**Descripción del ejercicio**
Copia sin cambios el fragmento del texto sobre los soldados latinoamericanos reclutados para luchar en Yemen, desde "Y parece ser" hasta "que están produciendo.".

**Texto**
Y parece ser un gran negocio, basta con mirar los sueldos de los reclutas y hacer una pequeña comparación no sólo para tener una idea más clara sino, por aún, para tratar de imaginar la modificación de las estructuras sociales que están produciendo.
Recientemente, Emily B. Hager y Mark Mazzetti publicaron un artículo en The New York Times que menciona cuánto ganan los soldados latinoamericanos reclutados por los Emiratos Árabes Unidos para luchar en Yemen tras esa “Primavera Árabe” que no resultó tan alegre como se quería . Los muchachos, en campo, ganan 5 mil dólares mensuales. Cinco mil dólares que podemos imaginar no sólo libres de polvo y paja, sino completamente ahorrables pues sus gastos de alimentación y hospedaje se suponen cubiertos. Y eso, claro, imaginando que son soldados honorables que nunca incurrirán en la rapiña ni en ninguna de esas acciones horribles que suelen suceder en las guerras. Además de que, por supuesto, podríamos suponer que todos eran soldados regulares de sus respectivos ejércitos legales que, simplemente, decidieron tomar una oportunidad laboral. Es decir, nada de exguerrilleros, ex paramilitares, ex sicarios ni nada por el estilo. ¿Lo que ganan es mucho o poco?

**Extractos de registros**
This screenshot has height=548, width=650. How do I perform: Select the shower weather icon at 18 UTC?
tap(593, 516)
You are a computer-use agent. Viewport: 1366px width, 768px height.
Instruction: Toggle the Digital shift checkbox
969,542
---
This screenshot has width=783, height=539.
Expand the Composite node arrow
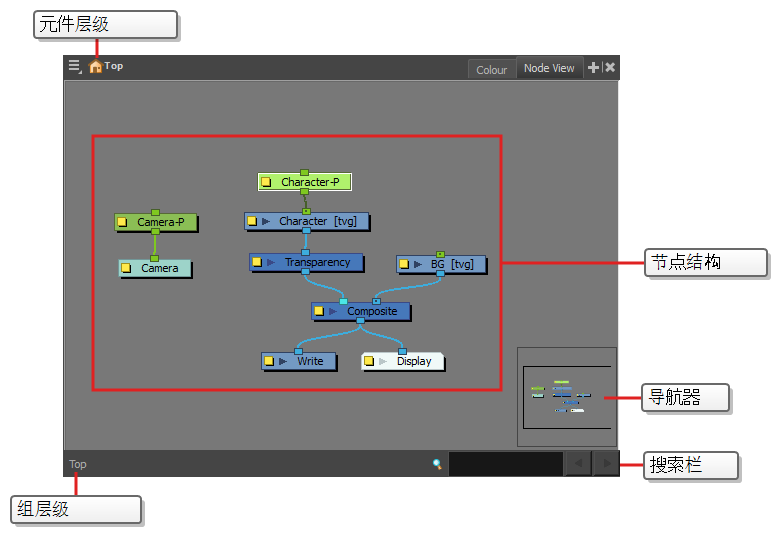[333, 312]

**Respuesta a continuación**
Y parece ser un gran negocio, basta con mirar los sueldos de los reclutas y hacer una pequeña comparación no sólo para tener una idea más clara sino, por aún, para tratar de imaginar la modificación de las estructuras sociales que están produciendo.